Exercise objective:
May I have the line containing "10 (557, 1348)" and every line after it through the end of the data, repeated exactly and with no other lines?

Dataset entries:

=======

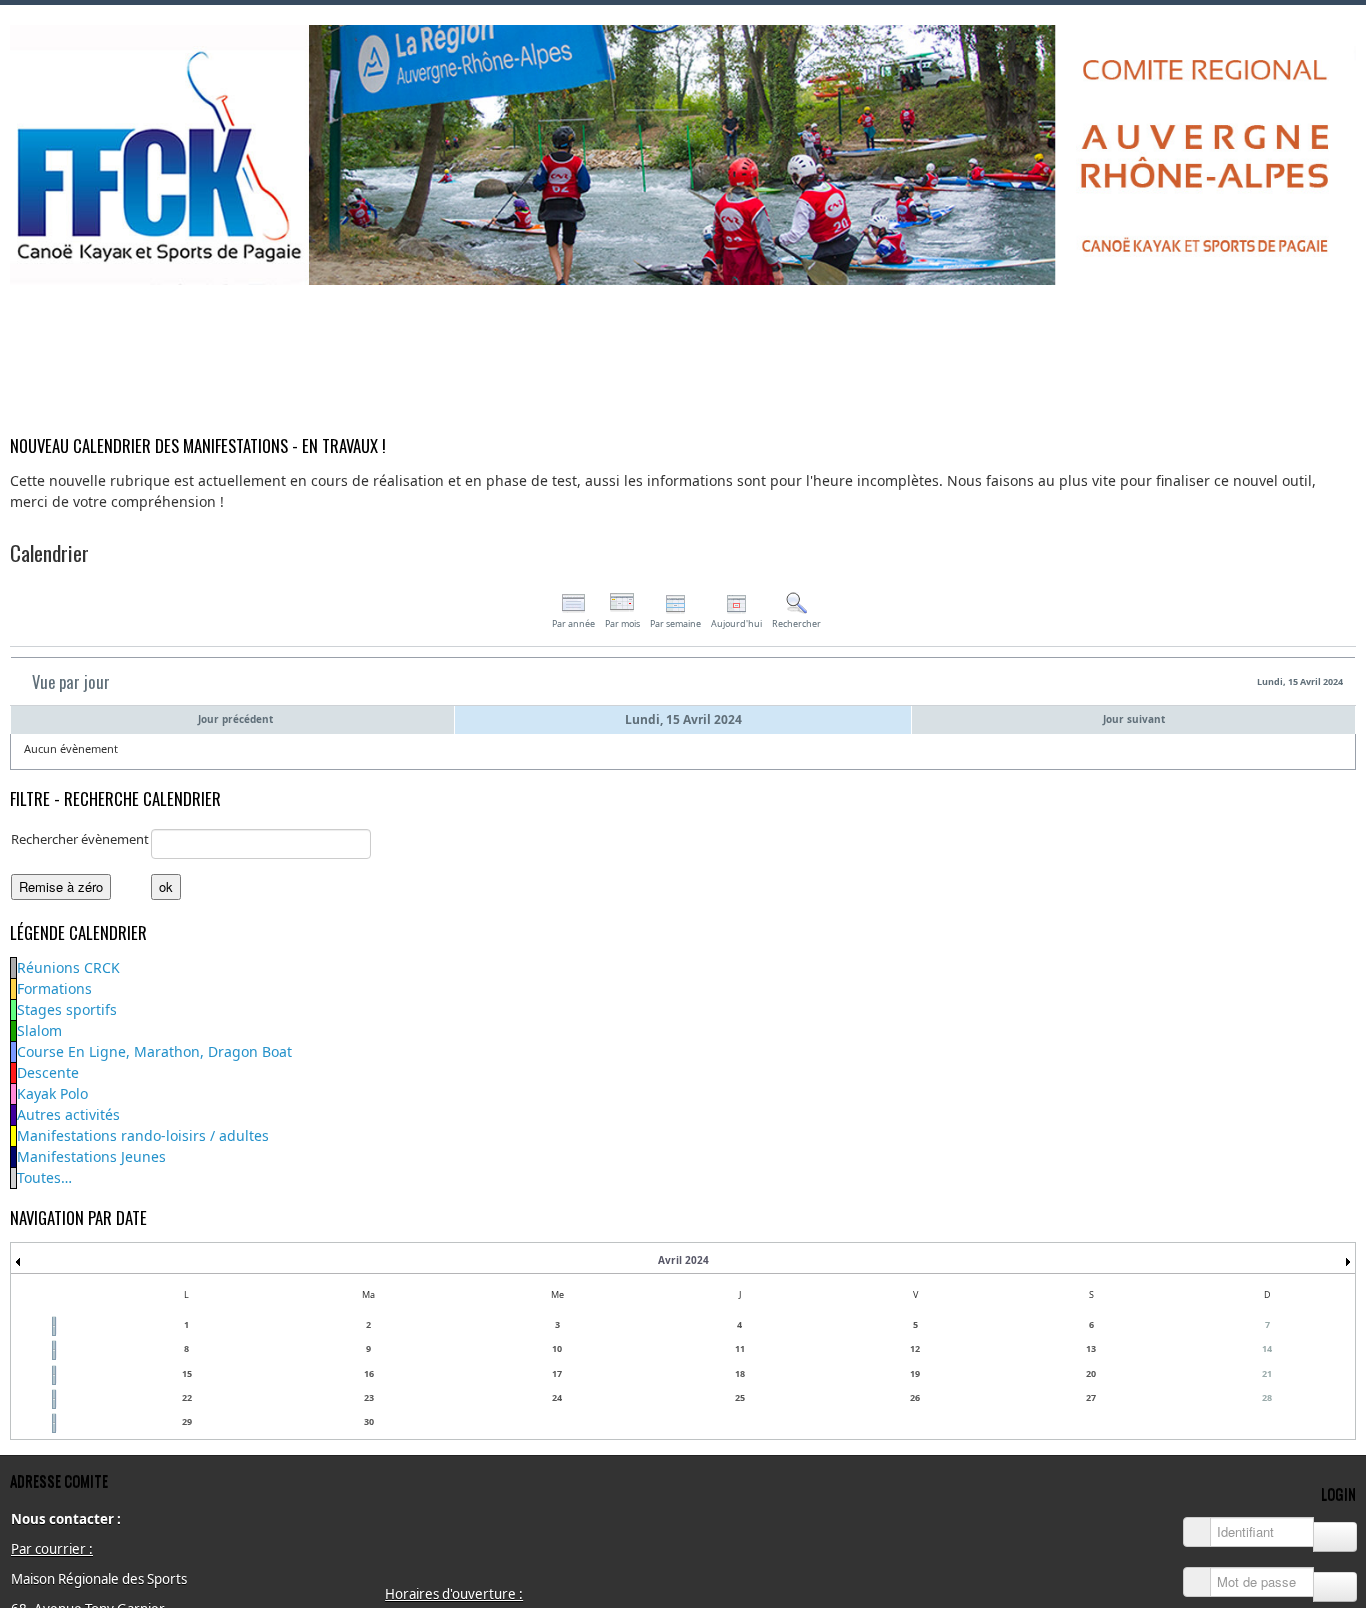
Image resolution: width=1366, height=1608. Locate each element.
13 (1091, 1348)
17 (557, 1373)
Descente (48, 1072)
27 (1091, 1397)
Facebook (1340, 311)
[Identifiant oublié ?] (1335, 1537)
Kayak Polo (52, 1093)
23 (369, 1397)
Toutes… (44, 1177)
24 (557, 1397)
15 (187, 1373)
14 (1267, 1348)
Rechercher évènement (80, 839)
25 (740, 1397)
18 (740, 1373)
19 (915, 1373)
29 (187, 1421)
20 (1091, 1373)
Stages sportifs (67, 1009)
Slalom (39, 1030)
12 (915, 1348)
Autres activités (68, 1114)
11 (740, 1348)
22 (187, 1397)
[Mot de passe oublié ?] (1335, 1587)
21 (1267, 1373)
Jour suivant (1134, 719)
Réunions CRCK (68, 967)
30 (369, 1421)
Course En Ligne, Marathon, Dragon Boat (154, 1051)
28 (1267, 1397)
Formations (54, 988)
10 (557, 1348)
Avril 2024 (683, 1260)
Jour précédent (235, 719)
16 (369, 1373)
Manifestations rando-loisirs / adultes (143, 1135)
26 (915, 1397)
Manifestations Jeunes (91, 1156)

=======

Response:
10 (557, 1348)
Avril 2024 (683, 1260)
Jour précédent (235, 719)
16 (369, 1373)
Manifestations rando-loisirs / adultes (143, 1135)
26 (915, 1397)
Manifestations Jeunes (91, 1156)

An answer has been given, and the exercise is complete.